# Lyle McDonalds Bulking routine



## rsd147 (Nov 14, 2012)

Hello people,

Going to start the above workout but a bit confused on the 2nd lower workout where Lyle states deadlifts can replace with Leg press combo. My question is do I drop the squats and SLDL or keep the squat in

‌@TommyBananas you will probably know this?

Also would anyone alter anything or potentially add anything based on results?


----------



## ILLBehaviour (Dec 20, 2014)

personally i'd stick with the program as its written and wouldn't want to drop squats and deads from any routine.


----------



## rsd147 (Nov 14, 2012)

ILLBehaviour said:


> personally i'd stick with the program as its written and wouldn't want to drop squats and deads from any routine.


Im not dropping Deadlifts, I want to add them in but unsure what to replace them with on 2nd lower workout?


----------



## ILLBehaviour (Dec 20, 2014)

> Im not dropping Deadlifts, I want to add them in but unsure what to replace them with on 2nd lower workout?


says on his website;

"For the Thu/Fri workouts either Repeat the first two or make some slight exercise substitutions.

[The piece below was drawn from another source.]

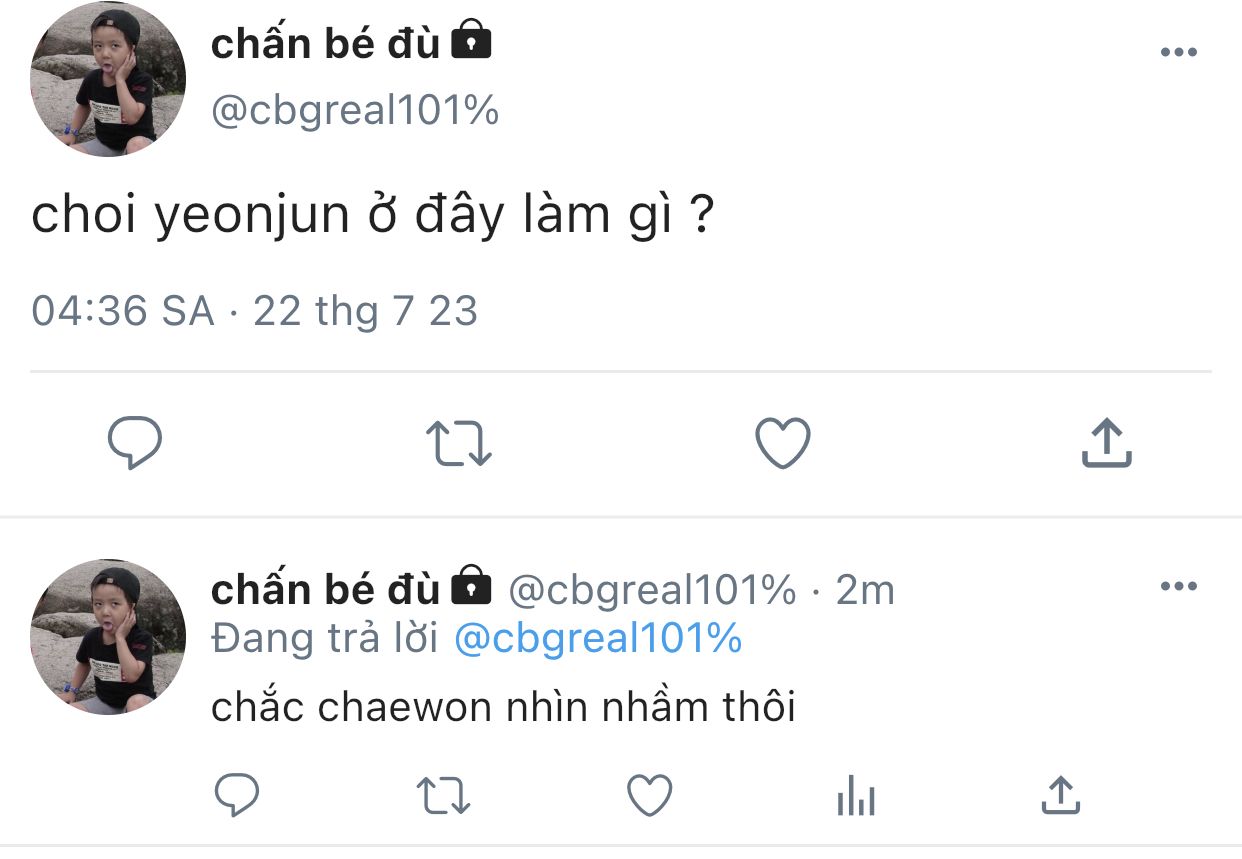View analytics of the chaewon reply
This screenshot has height=859, width=1242.
[x=855, y=797]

Can do deadlift/leg press combo on Thu, switch incline/pulldown to first exercises on upper body day. A lot depends on volume tolerance, if the above is too much, go to 2-3X6-8 and 1-2X10-12"


----------



## rsd147 (Nov 14, 2012)

ILLBehaviour said:


> says on his website;
> 
> "For the Thu/Fri workouts either Repeat the first two or make some slight exercise substitutions. Can do deadlift/leg press combo on Thu, switch incline/pulldown to first exercises on upper body day. A lot depends on volume tolerance, if the above is too much, go to 2-3X6-8 and 1-2X10-12"

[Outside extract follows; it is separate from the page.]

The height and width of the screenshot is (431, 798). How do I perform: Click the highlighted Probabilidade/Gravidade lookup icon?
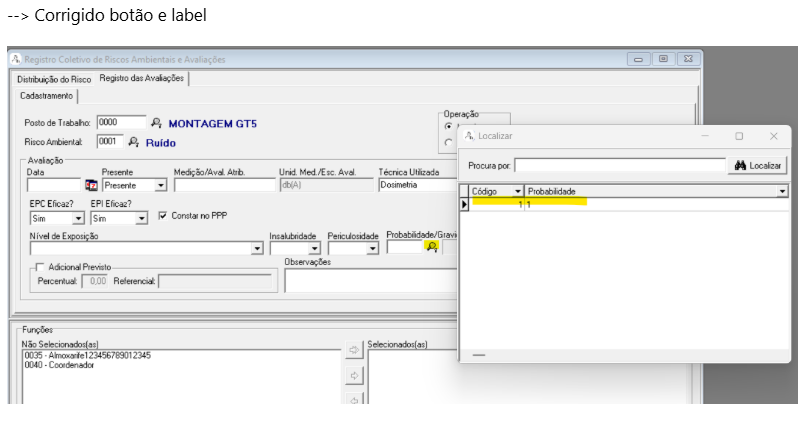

Does this mean drop Squat and SLDL and replace Deadlifts though or just drop SLDL and keep squats. The thought of Squats and Deadlifts in same workout?


----------



## ILLBehaviour (Dec 20, 2014)

theres a whole thread on his website;

http://forums.lylemcdonald.com/showthread.php?t=1696

yes, squat and deadlift in the same workout from what i can see.


----------



## Ultrasonic (Jul 13, 2004)

Edit: actually ignore me, I'm not sure at all now I've thought about it!


----------



## rsd147 (Nov 14, 2012)

I've read his FAQ's and apparently Deadlifts replace the squat on 2nd lower workout


----------